Große Hindernisse bei der Umsetzung neuer und gestiegener Anforderungen sehen die Unternehmen aber vor allem bei der Kostenverteilung. Demnach geben alle befragten Vermieter und Verwalter an, dass eine schnelle und flächendeckende Umsetzung der Klimaschutzmaßnahmen daran scheitere, dass die Kosten hierfür überwiegend durch die Vermieter getragen werden müssen und die Modernisierungsumlage begrenzt sei. Rund 43 Prozent geben zudem an, dass die bestehenden Fördermöglichkeiten für die energetische Ertüchtigung von Bestandsgebäuden nicht auskömmlich seien. In einem Bündnis für Wohnen müsste also ausgelotet werden, wie man hier zu fairen Lösungen kommen kann und wie eine zielgerichtete und attraktive Förderung aussehen muss.

Mehr als jeder Zweite Vermieter beklagt zudem, dass die Umsetzung neuer Vorgaben häufig an fehlenden technischen Kapazitäten scheitere. Beispielsweise sei die Leistungsfähigkeit der vorhandenen Stromnetze nicht ausreichend, um den zusätzlichen Strombedarf für Ladestationen für E-Autos zu bewältigen. Ebenso wie der Folgekostencheck von Vorgaben für den Neubau gehören Voruntersuchungen zur technischen Umsetzbarkeit geplanter Maßnahmen vor jedes Gesetzgebungsverfahren.

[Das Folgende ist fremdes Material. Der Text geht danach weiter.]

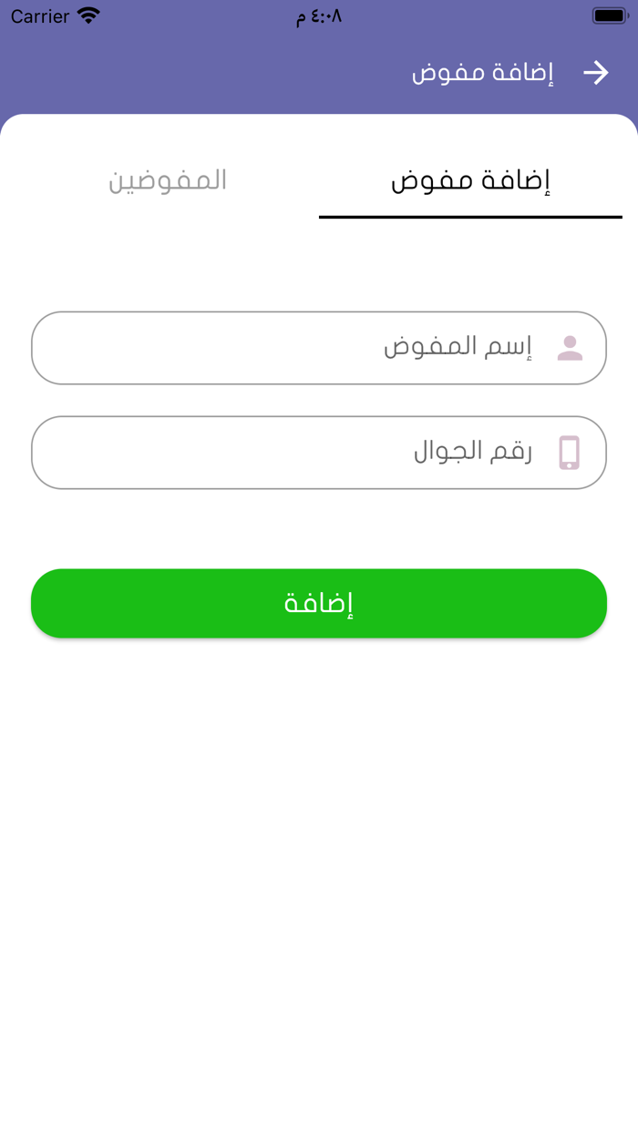Tap the Wi-Fi icon in the status bar
Screen dimensions: 638x1133
(87, 15)
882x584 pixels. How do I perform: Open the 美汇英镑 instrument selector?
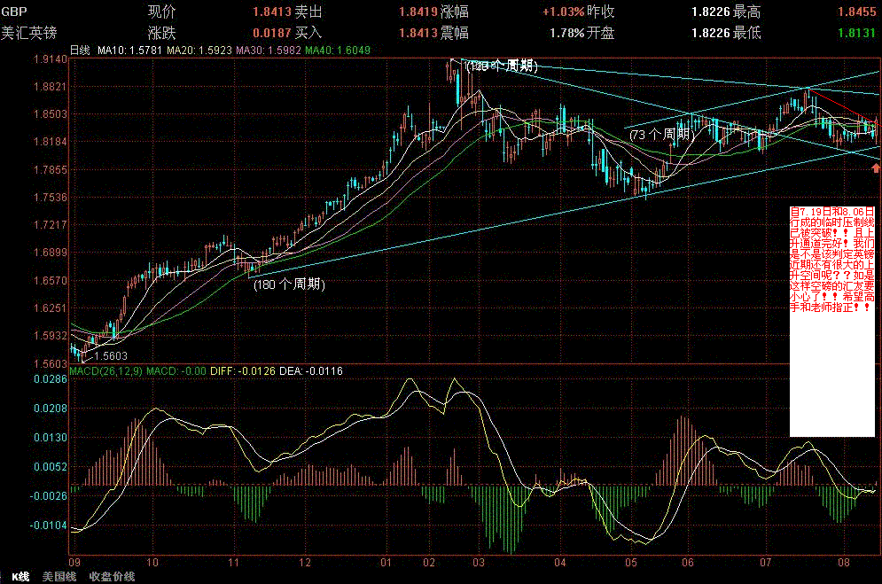tap(28, 33)
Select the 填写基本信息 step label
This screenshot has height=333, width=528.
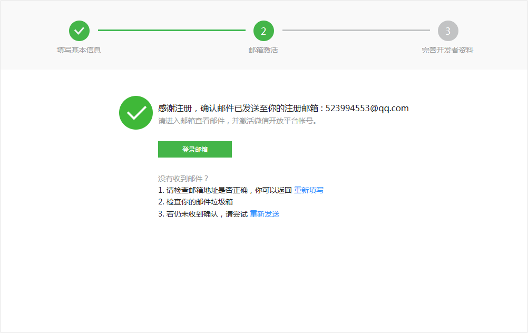[79, 51]
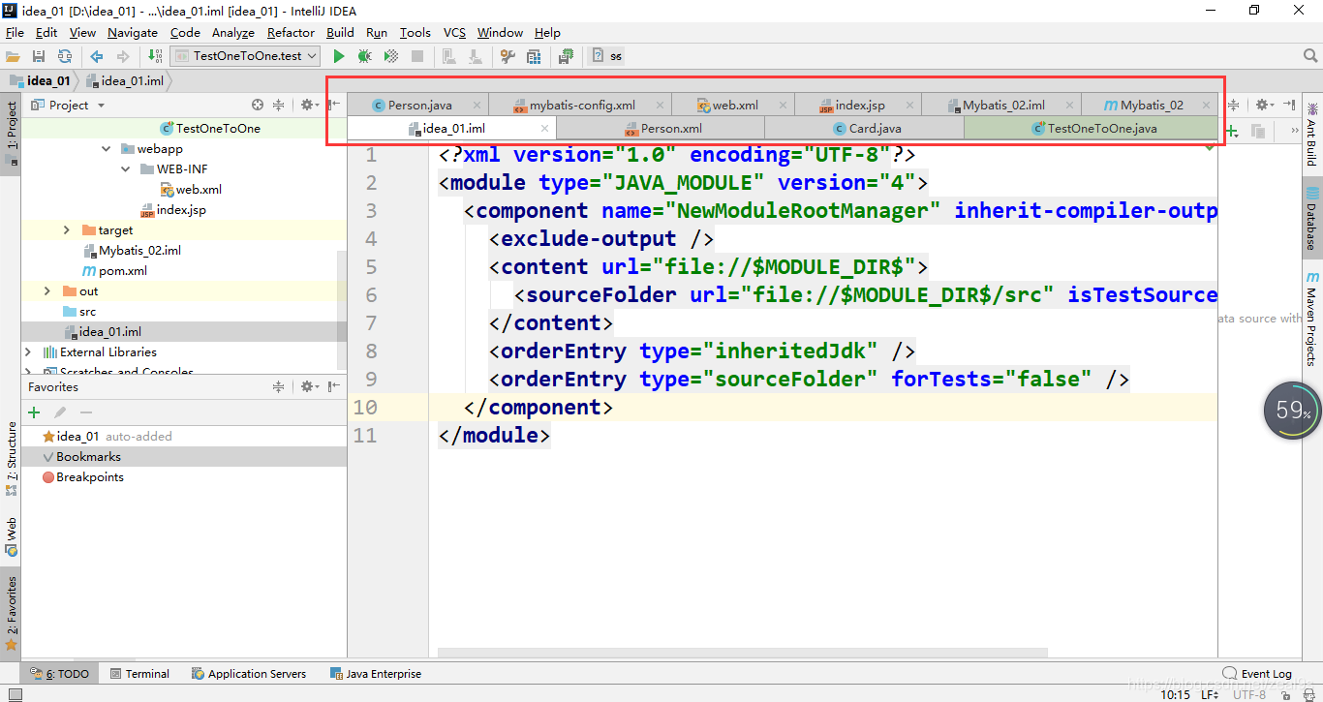
Task: Open the Terminal tool window button
Action: [138, 674]
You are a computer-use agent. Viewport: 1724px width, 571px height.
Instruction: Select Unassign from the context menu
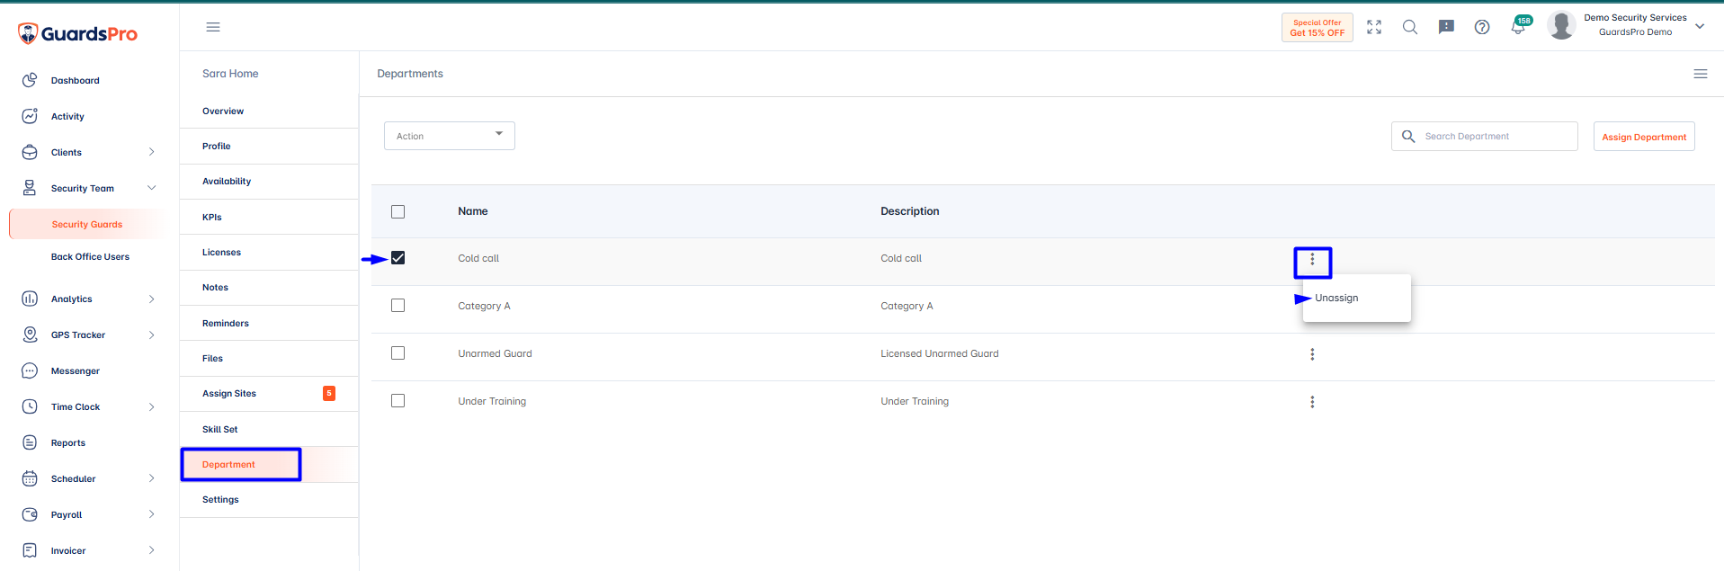[1336, 298]
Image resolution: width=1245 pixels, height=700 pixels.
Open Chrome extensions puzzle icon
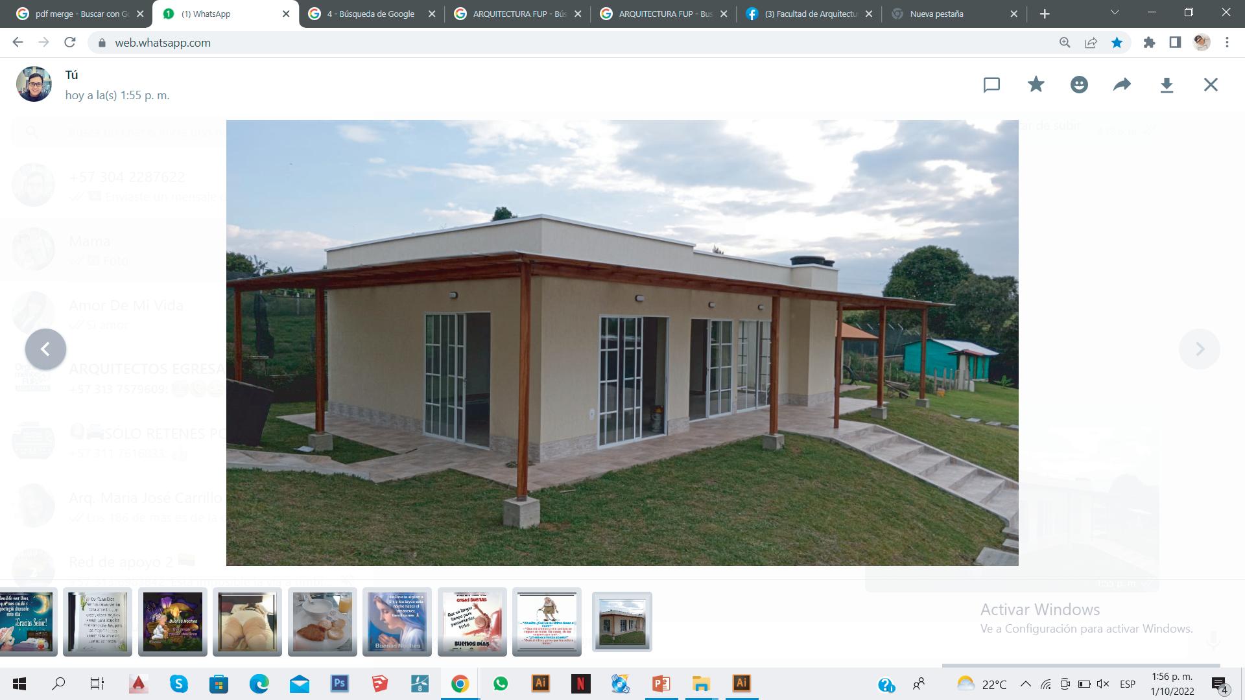pos(1149,43)
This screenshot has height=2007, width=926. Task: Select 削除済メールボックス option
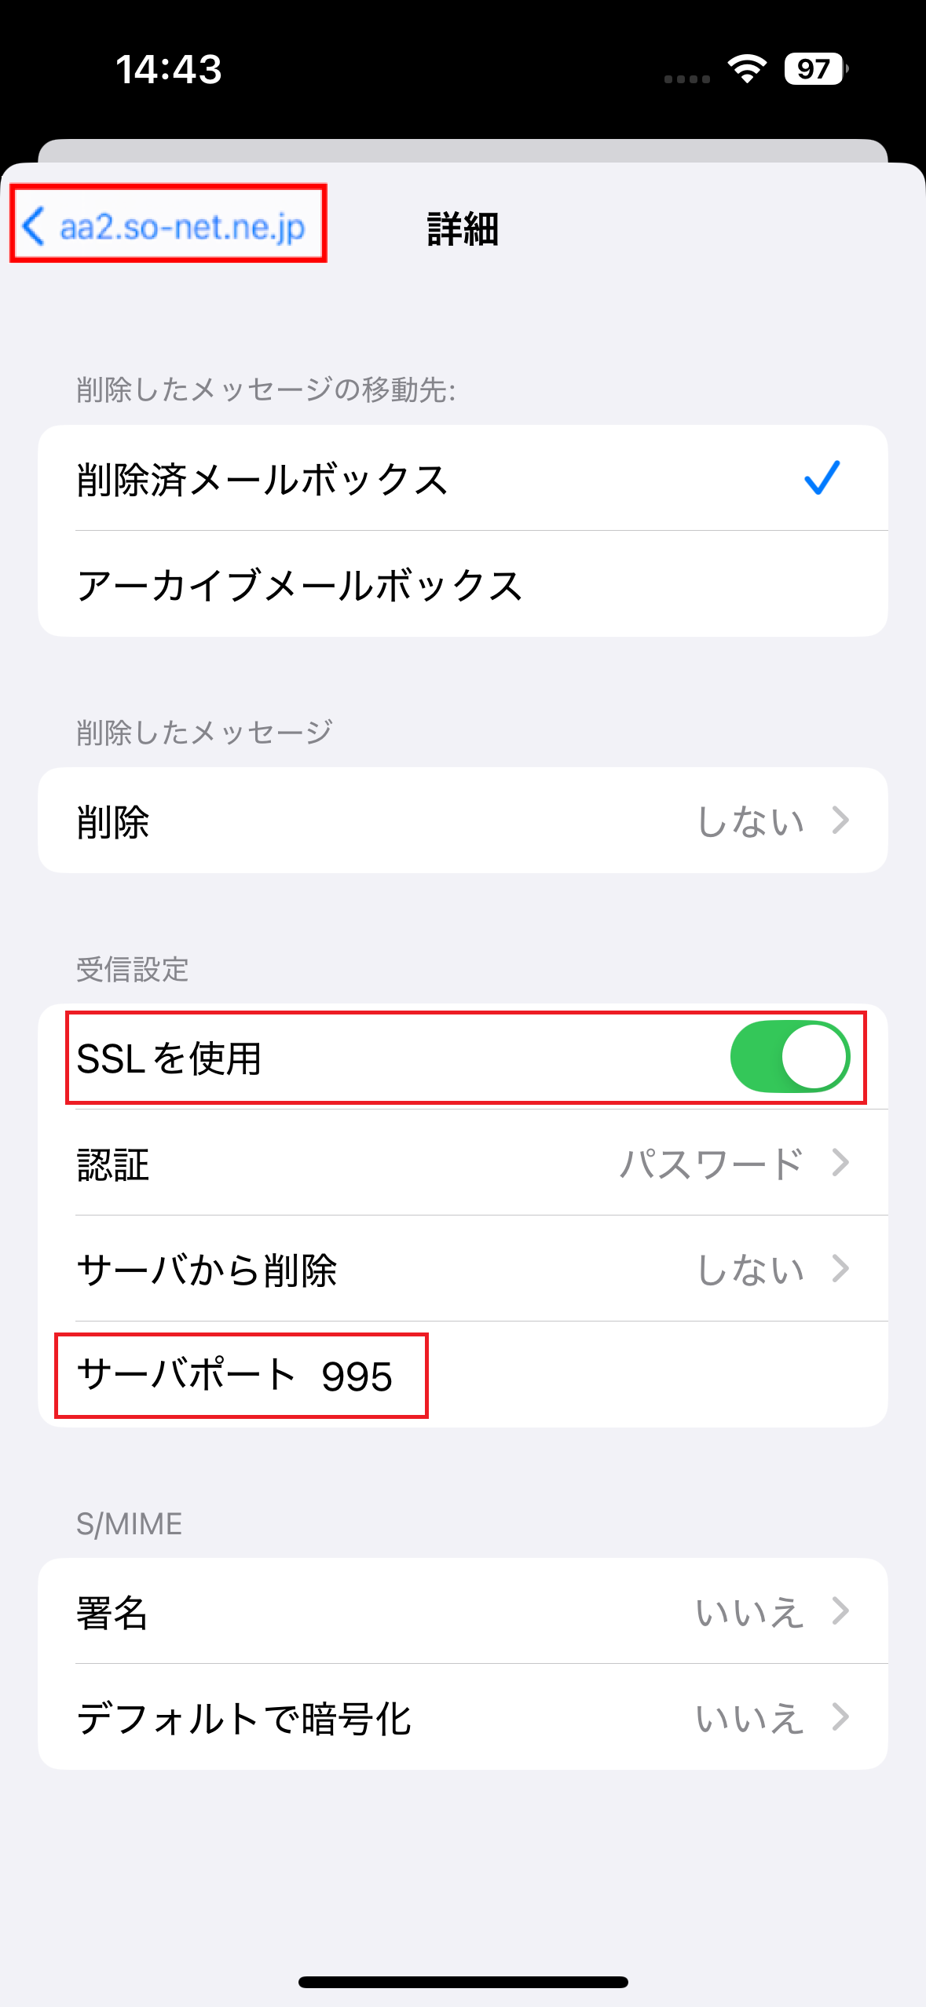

Ein weiteres Ergebnis der BFW-Umfrage unter den Vermietern und Verwaltern: Rund 86 Prozent der Befragten sehen dringenden Gesprächsbedarf bei der ausufernden Ausweisung von Milieuschutzgebieten in Berlin. Mittlerweile sind per Rechtsverordnungen der Bezirke 69 soziale Erhaltungsgebiete festgelegt. Darunter leidet auch die Gebäudesubstanz, weil Sanierungen und Modernisierungen einer Genehmigung bedürfen und häufig versagt werden. Studien haben zudem ergeben, dass die Ausweisung von Milieuschutzgebieten vielfach auf willkürlichen Faktoren und fehlerhaften Gutachten beruhen. In einem Bündnis für Wohnen gehört diese Praxis aus Sicht der BFW-Mitglieder auf den Prüfstand.